Set out the records again, keeping every word as it is.

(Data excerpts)
---*---

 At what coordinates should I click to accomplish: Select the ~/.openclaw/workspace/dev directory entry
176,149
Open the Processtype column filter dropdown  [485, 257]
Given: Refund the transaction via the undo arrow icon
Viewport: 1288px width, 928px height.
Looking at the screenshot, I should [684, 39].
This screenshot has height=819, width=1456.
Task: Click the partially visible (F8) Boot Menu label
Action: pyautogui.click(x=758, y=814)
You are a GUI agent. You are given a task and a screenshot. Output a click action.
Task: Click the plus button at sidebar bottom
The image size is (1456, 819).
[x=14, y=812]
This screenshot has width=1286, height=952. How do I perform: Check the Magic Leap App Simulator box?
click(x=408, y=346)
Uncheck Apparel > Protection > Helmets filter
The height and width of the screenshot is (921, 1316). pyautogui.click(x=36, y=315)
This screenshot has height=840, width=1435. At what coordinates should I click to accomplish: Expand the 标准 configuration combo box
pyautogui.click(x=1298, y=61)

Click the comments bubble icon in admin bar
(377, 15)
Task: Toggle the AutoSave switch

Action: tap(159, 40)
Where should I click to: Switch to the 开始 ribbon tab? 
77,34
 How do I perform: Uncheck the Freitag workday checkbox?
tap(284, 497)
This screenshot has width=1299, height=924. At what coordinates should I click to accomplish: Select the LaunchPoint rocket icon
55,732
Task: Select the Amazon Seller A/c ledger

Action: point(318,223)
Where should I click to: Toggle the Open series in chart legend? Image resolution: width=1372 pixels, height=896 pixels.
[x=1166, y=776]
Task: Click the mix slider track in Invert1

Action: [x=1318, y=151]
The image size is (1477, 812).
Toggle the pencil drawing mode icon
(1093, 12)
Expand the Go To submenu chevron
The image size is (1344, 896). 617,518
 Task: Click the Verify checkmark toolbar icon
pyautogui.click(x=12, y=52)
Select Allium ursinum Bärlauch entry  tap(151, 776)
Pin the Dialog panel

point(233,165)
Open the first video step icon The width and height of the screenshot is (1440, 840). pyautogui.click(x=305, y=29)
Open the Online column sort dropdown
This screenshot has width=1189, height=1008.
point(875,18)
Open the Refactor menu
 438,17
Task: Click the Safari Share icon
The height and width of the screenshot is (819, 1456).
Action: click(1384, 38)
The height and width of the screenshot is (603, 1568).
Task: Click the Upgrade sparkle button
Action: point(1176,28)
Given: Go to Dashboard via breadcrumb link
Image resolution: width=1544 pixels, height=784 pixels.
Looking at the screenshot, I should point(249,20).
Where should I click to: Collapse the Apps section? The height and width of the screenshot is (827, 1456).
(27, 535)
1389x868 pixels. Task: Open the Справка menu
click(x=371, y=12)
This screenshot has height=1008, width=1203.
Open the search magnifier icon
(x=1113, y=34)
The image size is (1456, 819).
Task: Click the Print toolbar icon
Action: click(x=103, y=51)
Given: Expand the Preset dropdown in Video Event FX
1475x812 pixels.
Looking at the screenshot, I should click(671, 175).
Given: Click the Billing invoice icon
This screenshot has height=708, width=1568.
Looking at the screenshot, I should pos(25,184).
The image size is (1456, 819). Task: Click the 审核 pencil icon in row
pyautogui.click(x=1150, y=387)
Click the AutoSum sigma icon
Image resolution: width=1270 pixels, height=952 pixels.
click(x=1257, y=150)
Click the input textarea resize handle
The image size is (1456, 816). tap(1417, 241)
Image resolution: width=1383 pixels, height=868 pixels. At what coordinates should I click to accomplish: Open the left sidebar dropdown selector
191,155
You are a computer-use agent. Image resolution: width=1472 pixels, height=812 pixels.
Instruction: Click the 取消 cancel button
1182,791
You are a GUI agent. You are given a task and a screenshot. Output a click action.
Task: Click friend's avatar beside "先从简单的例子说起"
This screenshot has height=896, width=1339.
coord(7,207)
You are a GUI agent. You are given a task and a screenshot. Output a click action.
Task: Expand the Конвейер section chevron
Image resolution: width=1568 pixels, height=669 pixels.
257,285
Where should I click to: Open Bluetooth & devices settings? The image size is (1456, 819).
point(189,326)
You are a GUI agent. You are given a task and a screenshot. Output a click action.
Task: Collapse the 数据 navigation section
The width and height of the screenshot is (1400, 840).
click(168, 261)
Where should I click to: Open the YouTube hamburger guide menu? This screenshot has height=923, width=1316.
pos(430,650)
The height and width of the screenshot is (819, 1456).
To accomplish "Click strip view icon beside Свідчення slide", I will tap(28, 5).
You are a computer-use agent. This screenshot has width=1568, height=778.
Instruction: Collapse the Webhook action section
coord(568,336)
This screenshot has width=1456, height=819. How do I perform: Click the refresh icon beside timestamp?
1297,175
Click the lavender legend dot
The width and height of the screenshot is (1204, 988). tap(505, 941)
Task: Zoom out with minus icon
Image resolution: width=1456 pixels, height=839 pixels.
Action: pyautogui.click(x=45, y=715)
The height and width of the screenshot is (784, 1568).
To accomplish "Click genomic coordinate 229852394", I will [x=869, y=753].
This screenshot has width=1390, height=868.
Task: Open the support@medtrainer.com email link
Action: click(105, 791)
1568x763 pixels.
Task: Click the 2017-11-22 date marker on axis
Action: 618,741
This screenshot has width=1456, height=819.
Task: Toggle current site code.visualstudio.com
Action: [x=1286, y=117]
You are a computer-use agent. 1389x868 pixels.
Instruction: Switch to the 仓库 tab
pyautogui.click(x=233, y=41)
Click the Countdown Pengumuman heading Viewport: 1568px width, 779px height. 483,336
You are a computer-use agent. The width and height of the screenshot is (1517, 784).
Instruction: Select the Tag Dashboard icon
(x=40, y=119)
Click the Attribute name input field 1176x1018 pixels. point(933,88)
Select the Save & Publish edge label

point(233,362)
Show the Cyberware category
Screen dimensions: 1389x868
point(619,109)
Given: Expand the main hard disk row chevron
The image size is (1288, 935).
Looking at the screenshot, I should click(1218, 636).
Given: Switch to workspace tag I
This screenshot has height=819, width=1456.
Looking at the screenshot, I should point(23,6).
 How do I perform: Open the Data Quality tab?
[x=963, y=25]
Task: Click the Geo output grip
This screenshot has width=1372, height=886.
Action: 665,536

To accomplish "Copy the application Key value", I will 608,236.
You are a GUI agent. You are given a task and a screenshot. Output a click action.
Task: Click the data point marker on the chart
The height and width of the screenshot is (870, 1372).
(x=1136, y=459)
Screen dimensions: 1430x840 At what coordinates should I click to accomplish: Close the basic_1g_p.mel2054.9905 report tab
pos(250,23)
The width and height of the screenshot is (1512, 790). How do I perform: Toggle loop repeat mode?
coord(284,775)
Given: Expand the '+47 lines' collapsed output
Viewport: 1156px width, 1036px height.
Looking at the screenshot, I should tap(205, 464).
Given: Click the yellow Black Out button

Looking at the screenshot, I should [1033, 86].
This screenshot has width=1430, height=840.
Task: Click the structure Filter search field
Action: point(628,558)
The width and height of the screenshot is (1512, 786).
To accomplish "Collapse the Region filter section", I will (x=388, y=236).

---*---

__The answer__.
 At what coordinates should I click to accomplish: Select the ~/.openclaw/workspace/dev directory entry
176,149
Open the Processtype column filter dropdown  [485, 257]
Given: Refund the transaction via the undo arrow icon
Viewport: 1288px width, 928px height.
Looking at the screenshot, I should [684, 39].
This screenshot has height=819, width=1456.
Task: Click the partially visible (F8) Boot Menu label
Action: pyautogui.click(x=758, y=814)
You are a GUI agent. You are given a task and a screenshot. Output a click action.
Task: Click the plus button at sidebar bottom
The image size is (1456, 819).
[x=14, y=812]
This screenshot has width=1286, height=952. How do I perform: Check the Magic Leap App Simulator box?
click(x=408, y=346)
Uncheck Apparel > Protection > Helmets filter
The height and width of the screenshot is (921, 1316). pyautogui.click(x=36, y=315)
This screenshot has height=840, width=1435. At what coordinates should I click to accomplish: Expand the 标准 configuration combo box
pyautogui.click(x=1298, y=61)

Click the comments bubble icon in admin bar
(377, 15)
Task: Toggle the AutoSave switch

Action: tap(159, 40)
Where should I click to: Switch to the 开始 ribbon tab? 
77,34
 How do I perform: Uncheck the Freitag workday checkbox?
tap(284, 497)
This screenshot has width=1299, height=924. At what coordinates should I click to accomplish: Select the LaunchPoint rocket icon
55,732
Task: Select the Amazon Seller A/c ledger

Action: point(318,223)
Where should I click to: Toggle the Open series in chart legend? Image resolution: width=1372 pixels, height=896 pixels.
[x=1166, y=776]
Task: Click the mix slider track in Invert1

Action: [x=1318, y=151]
The image size is (1477, 812).
Toggle the pencil drawing mode icon
(1093, 12)
Expand the Go To submenu chevron
The image size is (1344, 896). 617,518
 Task: Click the Verify checkmark toolbar icon
pyautogui.click(x=12, y=52)
Select Allium ursinum Bärlauch entry  tap(151, 776)
Pin the Dialog panel

point(233,165)
Open the first video step icon The width and height of the screenshot is (1440, 840). pyautogui.click(x=305, y=29)
Open the Online column sort dropdown
This screenshot has width=1189, height=1008.
point(875,18)
Open the Refactor menu
 438,17
Task: Click the Safari Share icon
The height and width of the screenshot is (819, 1456).
Action: click(1384, 38)
The height and width of the screenshot is (603, 1568).
Task: Click the Upgrade sparkle button
Action: point(1176,28)
Given: Go to Dashboard via breadcrumb link
Image resolution: width=1544 pixels, height=784 pixels.
Looking at the screenshot, I should point(249,20).
Where should I click to: Collapse the Apps section? The height and width of the screenshot is (827, 1456).
(27, 535)
1389x868 pixels. Task: Open the Справка menu
click(x=371, y=12)
This screenshot has height=1008, width=1203.
Open the search magnifier icon
(x=1113, y=34)
The image size is (1456, 819).
Task: Click the Print toolbar icon
Action: click(x=103, y=51)
Given: Expand the Preset dropdown in Video Event FX
1475x812 pixels.
Looking at the screenshot, I should click(671, 175).
Given: Click the Billing invoice icon
This screenshot has height=708, width=1568.
Looking at the screenshot, I should pos(25,184).
The image size is (1456, 819). Task: Click the 审核 pencil icon in row
pyautogui.click(x=1150, y=387)
Click the AutoSum sigma icon
Image resolution: width=1270 pixels, height=952 pixels.
click(x=1257, y=150)
Click the input textarea resize handle
The image size is (1456, 816). tap(1417, 241)
Image resolution: width=1383 pixels, height=868 pixels. At what coordinates should I click to accomplish: Open the left sidebar dropdown selector
191,155
You are a computer-use agent. Image resolution: width=1472 pixels, height=812 pixels.
Instruction: Click the 取消 cancel button
1182,791
You are a GUI agent. You are given a task and a screenshot. Output a click action.
Task: Click friend's avatar beside "先从简单的例子说起"
This screenshot has height=896, width=1339.
coord(7,207)
You are a GUI agent. You are given a task and a screenshot. Output a click action.
Task: Expand the Конвейер section chevron
Image resolution: width=1568 pixels, height=669 pixels.
257,285
Where should I click to: Open Bluetooth & devices settings? The image size is (1456, 819).
point(189,326)
You are a GUI agent. You are given a task and a screenshot. Output a click action.
Task: Collapse the 数据 navigation section
The width and height of the screenshot is (1400, 840).
click(168, 261)
Where should I click to: Open the YouTube hamburger guide menu? This screenshot has height=923, width=1316.
pos(430,650)
The height and width of the screenshot is (819, 1456).
To accomplish "Click strip view icon beside Свідчення slide", I will tap(28, 5).
You are a computer-use agent. This screenshot has width=1568, height=778.
Instruction: Collapse the Webhook action section
coord(568,336)
This screenshot has width=1456, height=819. How do I perform: Click the refresh icon beside timestamp?
1297,175
Click the lavender legend dot
The width and height of the screenshot is (1204, 988). tap(505, 941)
Task: Zoom out with minus icon
Image resolution: width=1456 pixels, height=839 pixels.
Action: pyautogui.click(x=45, y=715)
The height and width of the screenshot is (784, 1568).
To accomplish "Click genomic coordinate 229852394", I will [x=869, y=753].
This screenshot has width=1390, height=868.
Task: Open the support@medtrainer.com email link
Action: click(105, 791)
1568x763 pixels.
Task: Click the 2017-11-22 date marker on axis
Action: 618,741
This screenshot has width=1456, height=819.
Task: Toggle current site code.visualstudio.com
Action: [x=1286, y=117]
You are a computer-use agent. 1389x868 pixels.
Instruction: Switch to the 仓库 tab
pyautogui.click(x=233, y=41)
Click the Countdown Pengumuman heading Viewport: 1568px width, 779px height. 483,336
You are a computer-use agent. The width and height of the screenshot is (1517, 784).
Instruction: Select the Tag Dashboard icon
(x=40, y=119)
Click the Attribute name input field 1176x1018 pixels. point(933,88)
Select the Save & Publish edge label

point(233,362)
Show the Cyberware category
Screen dimensions: 1389x868
point(619,109)
Given: Expand the main hard disk row chevron
The image size is (1288, 935).
Looking at the screenshot, I should click(1218, 636).
Given: Switch to workspace tag I
This screenshot has height=819, width=1456.
Looking at the screenshot, I should point(23,6).
 How do I perform: Open the Data Quality tab?
[x=963, y=25]
Task: Click the Geo output grip
This screenshot has width=1372, height=886.
Action: 665,536

To accomplish "Copy the application Key value", I will 608,236.
You are a GUI agent. You are given a task and a screenshot. Output a click action.
Task: Click the data point marker on the chart
The height and width of the screenshot is (870, 1372).
(x=1136, y=459)
Screen dimensions: 1430x840 At what coordinates should I click to accomplish: Close the basic_1g_p.mel2054.9905 report tab
pos(250,23)
The width and height of the screenshot is (1512, 790). How do I perform: Toggle loop repeat mode?
coord(284,775)
Given: Expand the '+47 lines' collapsed output
Viewport: 1156px width, 1036px height.
Looking at the screenshot, I should tap(205, 464).
Given: Click the yellow Black Out button

Looking at the screenshot, I should [1033, 86].
This screenshot has width=1430, height=840.
Task: Click the structure Filter search field
Action: point(628,558)
The width and height of the screenshot is (1512, 786).
To accomplish "Collapse the Region filter section", I will (x=388, y=236).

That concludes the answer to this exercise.